So, first of all, it’s worth noting the uniqueness of the USB-C port. The point is that it has so-called alternative modes. To simplify, this means that the USB-C connector can transfer data through other interfaces. For example, DisplayPort, HDMI and the same Thunderbolt. To simplify it further, imagine an analogy. There is some kind of pipe through which water flows. But inside the pipe can (this is not necessary) be divided into two or more segments. Water will flow through one, milk through the other, and wine through the third. You can choose drinks to your taste.

This is roughly how USB-C works. In most cases, there is no support for alternative modes as it is unnecessary, but if necessary, manufacturers use this port feature.

So, if a device has a Thunderbolt 3 “port,” this means that it actually has a USB-C port, which, among other things, also supports the TB3 interface. In general, do not confuse the concepts of interface and port.

Whatever generation the USB-C port is, it will not necessarily support TB3. Manufacturers always (or almost always) separately note support for TB3, since this is a very significant distinguishing feature.

It is for this reason that the same external video cards that are connected only through TB3 cannot now become a fairly mass product and certainly cannot replace mobile gaming PCs.

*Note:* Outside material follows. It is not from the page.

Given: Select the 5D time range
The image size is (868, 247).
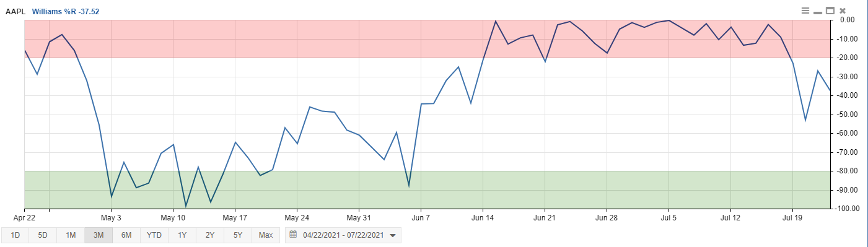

Simply because there simply aren’t that many suitable laptops. At one time there were rumors that Intel would add a TB3 controller to its chipsets, which would greatly simplify the situation and could make the interface as widespread as USB. However, this has not happened so far. Considering recent revelations regarding the postponement of the release of 10-nanometer CPUs, I can assume that, at best, integration should be expected next year, and perhaps Intel has completely abandoned this idea due to certain reasons, which will be discussed later.

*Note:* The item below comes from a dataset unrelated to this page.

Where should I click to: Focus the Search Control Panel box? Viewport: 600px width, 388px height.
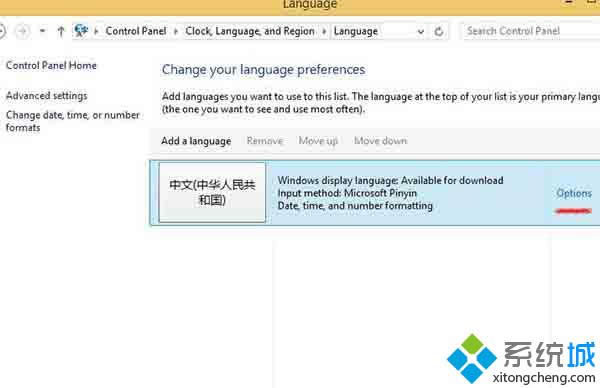[x=531, y=31]
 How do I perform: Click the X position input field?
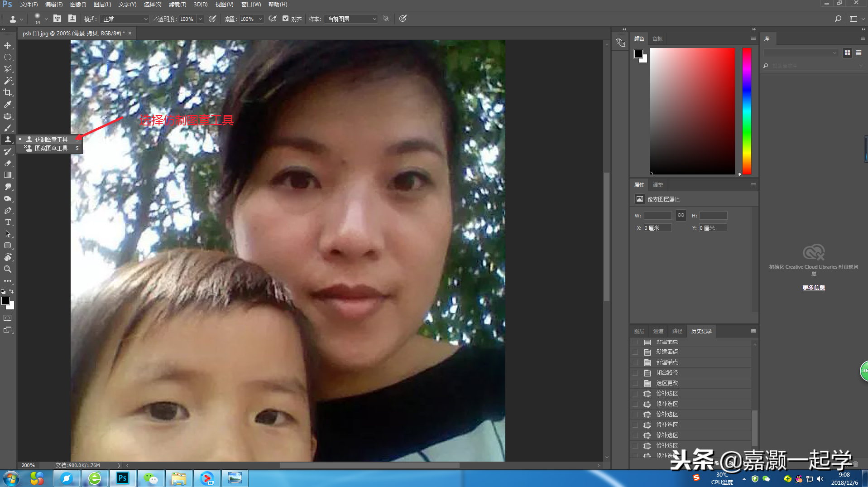(657, 228)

Why is it now, even without the integration of controllers into chipsets, that TB3 is not widespread? The reasons are the same: the need to pay Intel and the need to buy expensive controllers. Unfortunately, I did not find current data on the price, but according to some leaks, in total this is several tens of dollars for one device. And if in the case of expensive laptops such a markup is insignificant, then in the budget segment it is unacceptable, given that not everyone needs the TB3 itself. By the way, this is another reason. There are very few devices that use this interface exclusively. These are external video cards, all sorts of NAS and some other devices that are needed by themselves, relatively speaking, only a few.

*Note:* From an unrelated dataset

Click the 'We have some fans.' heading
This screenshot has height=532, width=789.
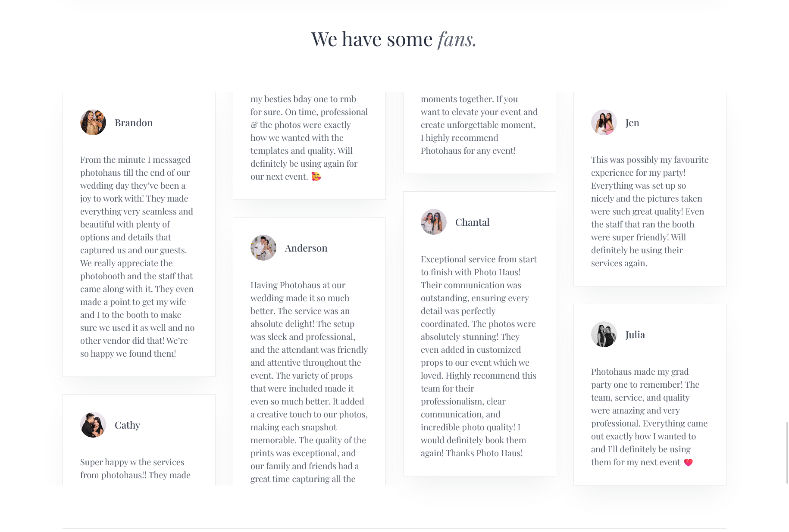(x=394, y=39)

And now, actually, the question. Is there a future for Thunderbolt 3? Just a few months ago I would have assumed that this was possible. But recently, as I already said, Intel postponed the release of new CPUs to next year. That is, in the best case, chipsets with an integrated TB3 controller will appear in about a year. And then these are still just assumptions from scratch. If this does not happen, then another option is to reduce the cost of controllers and waive license fees from Intel. About a year or a year and a half ago, Intel claimed that it was going to do this, but since then I have not heard that the company did so. Well, the fact that there are no more devices with TB3 indicates the absence of changes in this matter.

Let's move on. Last fall, the specifications for the USB 3.2 standard were adopted. It implies an increase in maximum throughput from 10 Gbit/s (for USB 3.1) to 20 Gbit/s. The first devices with USB 3.2 should appear in about a year. TB3 has a maximum throughput of 40 Gbps, but in fact there are several options for implementing the interface, which depend on the number of PCIe lanes used. In the worst case, the speed is only 15 Gbps. Thus, USB 3.2 in some cases may be even faster than TB3. Moreover, this interface is shareware, although, of course, at first the controllers will be more expensive than USB 3.1 controllers. As a result, it turns out that within a year TB3 will have a conditional alternative. Yes, USB 3.2 cannot be called a full-fledged competitor to Thunderbolt 3, but in some scenarios, as I already noted, they can be compared. And why then would Intel add a TB3 controller to its chipsets against this background?

I assume that either Intel will abandon the development of its interface altogether, or will make great efforts to promote it after the appearance of TB4.

If any of you are using Thunderbolt 3, please post your scenarios.

If you find an error, please highlight a piece of text and click Ctrl+Enter.

• Translation

Have you already bought yourself a new MacBook or MacBook Pro? Or maybe Google Pixel? You're about to get confused, thanks to these new "USB-C" ports. This simple-looking port is fraught with confusion, and blessed backwards compatibility uses different cables for different tasks. Buyers will have to choose their cable very carefully!

USB Type-C: ports and protocols

USB Type-C ports have become quite widespread, Google has started using them on its Pixel and Nexus computers and phones, Apple is using them on the 12" MacBook, and now on the new MacBook Pro. This is the physical specification for the 24-pin reversible plug and associated cables. In this article, I will refer to this physical cable and port as "USB-C" as the most commonly used term. Google reports that this port is called "USB-C" 21 million times, "USB C" 12 million times, and That's right, "USB Type-C", a total of 8.5 million times.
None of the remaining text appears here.